**Work to do**
Format the lines of the items from the line with "You are a computer-use agent. Screen dimensions: 902x509" through the line with "pos(398,506)", both included, as a JSON list of strings with one string per line and blank lines omitted. Leave out all other lines.

**Item position entries**
--------------------------------------------------

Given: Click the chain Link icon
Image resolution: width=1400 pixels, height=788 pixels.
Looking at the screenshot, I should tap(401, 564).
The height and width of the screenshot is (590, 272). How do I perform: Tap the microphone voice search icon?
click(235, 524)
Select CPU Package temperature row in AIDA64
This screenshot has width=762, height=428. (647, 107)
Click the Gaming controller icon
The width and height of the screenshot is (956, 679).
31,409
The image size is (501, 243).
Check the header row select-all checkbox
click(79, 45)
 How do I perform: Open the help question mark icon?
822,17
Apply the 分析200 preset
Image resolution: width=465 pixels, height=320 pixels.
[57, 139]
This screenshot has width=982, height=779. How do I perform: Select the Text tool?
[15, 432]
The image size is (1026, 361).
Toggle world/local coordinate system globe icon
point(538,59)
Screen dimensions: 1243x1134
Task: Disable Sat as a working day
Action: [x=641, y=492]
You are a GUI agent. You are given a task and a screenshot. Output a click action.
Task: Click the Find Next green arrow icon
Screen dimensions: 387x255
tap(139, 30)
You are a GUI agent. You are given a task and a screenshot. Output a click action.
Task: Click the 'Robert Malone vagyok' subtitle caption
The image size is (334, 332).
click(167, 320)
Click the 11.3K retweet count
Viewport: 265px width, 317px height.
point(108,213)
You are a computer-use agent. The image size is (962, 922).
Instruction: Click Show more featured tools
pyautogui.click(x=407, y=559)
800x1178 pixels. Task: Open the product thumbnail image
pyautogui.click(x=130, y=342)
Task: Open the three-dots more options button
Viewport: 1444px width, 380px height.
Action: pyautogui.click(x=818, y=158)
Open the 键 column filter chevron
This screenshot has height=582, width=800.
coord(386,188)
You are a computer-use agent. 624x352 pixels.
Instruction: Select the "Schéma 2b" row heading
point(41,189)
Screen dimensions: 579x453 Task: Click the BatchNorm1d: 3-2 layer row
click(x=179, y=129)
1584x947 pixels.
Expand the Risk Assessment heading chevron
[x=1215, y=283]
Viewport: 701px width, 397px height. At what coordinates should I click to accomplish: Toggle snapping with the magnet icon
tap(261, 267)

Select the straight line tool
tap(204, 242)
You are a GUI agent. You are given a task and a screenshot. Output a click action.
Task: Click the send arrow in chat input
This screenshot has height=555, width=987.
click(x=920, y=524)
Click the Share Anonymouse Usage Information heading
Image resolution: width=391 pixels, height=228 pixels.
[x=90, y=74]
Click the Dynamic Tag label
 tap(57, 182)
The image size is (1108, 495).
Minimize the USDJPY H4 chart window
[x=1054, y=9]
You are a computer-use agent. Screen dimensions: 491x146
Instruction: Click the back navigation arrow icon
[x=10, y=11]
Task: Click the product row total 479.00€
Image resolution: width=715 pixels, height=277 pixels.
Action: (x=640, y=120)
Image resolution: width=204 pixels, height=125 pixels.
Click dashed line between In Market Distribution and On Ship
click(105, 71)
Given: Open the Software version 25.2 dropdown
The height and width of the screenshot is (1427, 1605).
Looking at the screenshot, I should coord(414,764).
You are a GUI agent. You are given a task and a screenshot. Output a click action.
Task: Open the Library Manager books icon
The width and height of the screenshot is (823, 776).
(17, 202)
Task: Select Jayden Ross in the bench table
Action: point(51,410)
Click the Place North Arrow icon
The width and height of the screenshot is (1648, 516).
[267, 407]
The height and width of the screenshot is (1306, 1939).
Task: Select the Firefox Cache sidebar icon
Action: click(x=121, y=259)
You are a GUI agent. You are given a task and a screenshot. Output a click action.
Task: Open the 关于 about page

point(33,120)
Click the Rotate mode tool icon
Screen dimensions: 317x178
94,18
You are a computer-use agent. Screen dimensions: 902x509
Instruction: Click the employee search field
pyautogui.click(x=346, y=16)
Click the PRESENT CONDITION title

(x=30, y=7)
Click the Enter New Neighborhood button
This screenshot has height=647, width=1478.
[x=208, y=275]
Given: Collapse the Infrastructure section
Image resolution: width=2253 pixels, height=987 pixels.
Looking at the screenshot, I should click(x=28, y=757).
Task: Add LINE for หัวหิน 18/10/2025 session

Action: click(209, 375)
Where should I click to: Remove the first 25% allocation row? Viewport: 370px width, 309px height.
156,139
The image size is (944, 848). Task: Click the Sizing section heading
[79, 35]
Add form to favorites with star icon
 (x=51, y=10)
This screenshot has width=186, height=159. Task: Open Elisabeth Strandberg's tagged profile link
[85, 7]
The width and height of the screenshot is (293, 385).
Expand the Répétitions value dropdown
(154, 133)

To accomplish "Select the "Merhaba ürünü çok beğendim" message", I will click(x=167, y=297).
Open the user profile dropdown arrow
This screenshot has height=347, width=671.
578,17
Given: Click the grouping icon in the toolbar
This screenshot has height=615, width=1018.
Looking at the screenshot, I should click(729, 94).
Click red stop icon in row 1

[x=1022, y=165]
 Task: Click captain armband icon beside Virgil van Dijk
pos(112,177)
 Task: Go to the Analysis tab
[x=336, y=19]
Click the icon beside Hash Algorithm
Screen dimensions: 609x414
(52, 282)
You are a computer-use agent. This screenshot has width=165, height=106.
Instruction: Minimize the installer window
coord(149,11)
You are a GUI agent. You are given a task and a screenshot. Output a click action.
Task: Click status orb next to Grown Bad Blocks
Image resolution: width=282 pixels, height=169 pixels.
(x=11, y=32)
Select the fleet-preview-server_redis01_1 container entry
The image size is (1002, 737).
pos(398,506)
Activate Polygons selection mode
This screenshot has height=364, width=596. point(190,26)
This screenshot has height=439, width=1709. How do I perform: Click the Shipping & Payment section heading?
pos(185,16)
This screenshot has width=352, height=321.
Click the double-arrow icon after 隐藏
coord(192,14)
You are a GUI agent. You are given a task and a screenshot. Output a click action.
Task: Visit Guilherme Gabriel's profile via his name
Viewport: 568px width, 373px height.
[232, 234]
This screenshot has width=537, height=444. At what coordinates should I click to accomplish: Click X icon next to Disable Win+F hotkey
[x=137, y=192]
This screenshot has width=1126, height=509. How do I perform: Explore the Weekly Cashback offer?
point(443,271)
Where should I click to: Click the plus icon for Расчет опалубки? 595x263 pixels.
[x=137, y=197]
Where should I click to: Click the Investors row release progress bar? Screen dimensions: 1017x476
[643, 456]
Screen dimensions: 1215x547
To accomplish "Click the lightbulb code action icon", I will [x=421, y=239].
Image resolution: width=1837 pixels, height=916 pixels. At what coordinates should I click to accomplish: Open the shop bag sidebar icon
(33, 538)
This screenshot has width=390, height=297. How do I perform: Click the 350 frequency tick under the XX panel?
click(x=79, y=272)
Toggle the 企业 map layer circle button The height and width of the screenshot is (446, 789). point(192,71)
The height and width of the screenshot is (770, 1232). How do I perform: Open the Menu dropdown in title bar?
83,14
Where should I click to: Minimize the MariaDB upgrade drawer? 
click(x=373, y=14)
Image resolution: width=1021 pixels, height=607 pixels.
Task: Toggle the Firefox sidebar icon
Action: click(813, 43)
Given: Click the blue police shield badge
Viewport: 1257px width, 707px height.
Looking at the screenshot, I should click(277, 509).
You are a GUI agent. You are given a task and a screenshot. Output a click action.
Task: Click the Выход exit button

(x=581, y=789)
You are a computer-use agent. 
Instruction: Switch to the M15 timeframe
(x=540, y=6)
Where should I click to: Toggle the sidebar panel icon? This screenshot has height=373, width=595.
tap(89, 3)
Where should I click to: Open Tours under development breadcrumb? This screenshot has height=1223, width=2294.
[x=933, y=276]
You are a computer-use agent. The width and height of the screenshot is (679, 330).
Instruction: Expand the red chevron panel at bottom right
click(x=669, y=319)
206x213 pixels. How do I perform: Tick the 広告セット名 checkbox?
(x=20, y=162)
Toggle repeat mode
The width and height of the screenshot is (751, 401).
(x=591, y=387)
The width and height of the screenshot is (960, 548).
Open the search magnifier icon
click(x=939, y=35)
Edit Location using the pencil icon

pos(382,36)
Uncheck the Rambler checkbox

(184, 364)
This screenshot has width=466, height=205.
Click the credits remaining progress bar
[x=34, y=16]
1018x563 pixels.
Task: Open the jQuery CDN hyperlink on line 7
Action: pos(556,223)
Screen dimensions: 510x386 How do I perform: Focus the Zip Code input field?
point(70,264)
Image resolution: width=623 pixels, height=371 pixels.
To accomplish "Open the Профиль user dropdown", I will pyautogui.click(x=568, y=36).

--------------------------------------------------

**The answer**
[
  "You are a computer-use agent. Screen dimensions: 902x509",
  "Instruction: Click the employee search field",
  "pyautogui.click(x=346, y=16)",
  "Click the PRESENT CONDITION title",
  "(x=30, y=7)",
  "Click the Enter New Neighborhood button",
  "This screenshot has height=647, width=1478.",
  "[x=208, y=275]",
  "Given: Collapse the Infrastructure section",
  "Image resolution: width=2253 pixels, height=987 pixels.",
  "Looking at the screenshot, I should click(x=28, y=757).",
  "Task: Add LINE for หัวหิน 18/10/2025 session",
  "Action: click(209, 375)",
  "Where should I click to: Remove the first 25% allocation row? Viewport: 370px width, 309px height.",
  "156,139",
  "The image size is (944, 848). Task: Click the Sizing section heading",
  "[79, 35]",
  "Add form to favorites with star icon",
  " (x=51, y=10)",
  "This screenshot has width=186, height=159. Task: Open Elisabeth Strandberg's tagged profile link",
  "[85, 7]",
  "The width and height of the screenshot is (293, 385).",
  "Expand the Répétitions value dropdown",
  "(154, 133)",
  "To accomplish \"Select the \"Merhaba ürünü çok beğendim\" message\", I will click(x=167, y=297).",
  "Open the user profile dropdown arrow",
  "This screenshot has height=347, width=671.",
  "578,17",
  "Given: Click the grouping icon in the toolbar",
  "This screenshot has height=615, width=1018.",
  "Looking at the screenshot, I should click(729, 94).",
  "Click red stop icon in row 1",
  "[x=1022, y=165]",
  " Task: Click captain armband icon beside Virgil van Dijk",
  "pos(112,177)",
  " Task: Go to the Analysis tab",
  "[x=336, y=19]",
  "Click the icon beside Hash Algorithm",
  "Screen dimensions: 609x414",
  "(52, 282)",
  "You are a computer-use agent. This screenshot has width=165, height=106.",
  "Instruction: Minimize the installer window",
  "coord(149,11)",
  "You are a GUI agent. You are given a task and a screenshot. Output a click action.",
  "Task: Click status orb next to Grown Bad Blocks",
  "Image resolution: width=282 pixels, height=169 pixels.",
  "(x=11, y=32)",
  "Select the fleet-preview-server_redis01_1 container entry",
  "The image size is (1002, 737).",
  "pos(398,506)"
]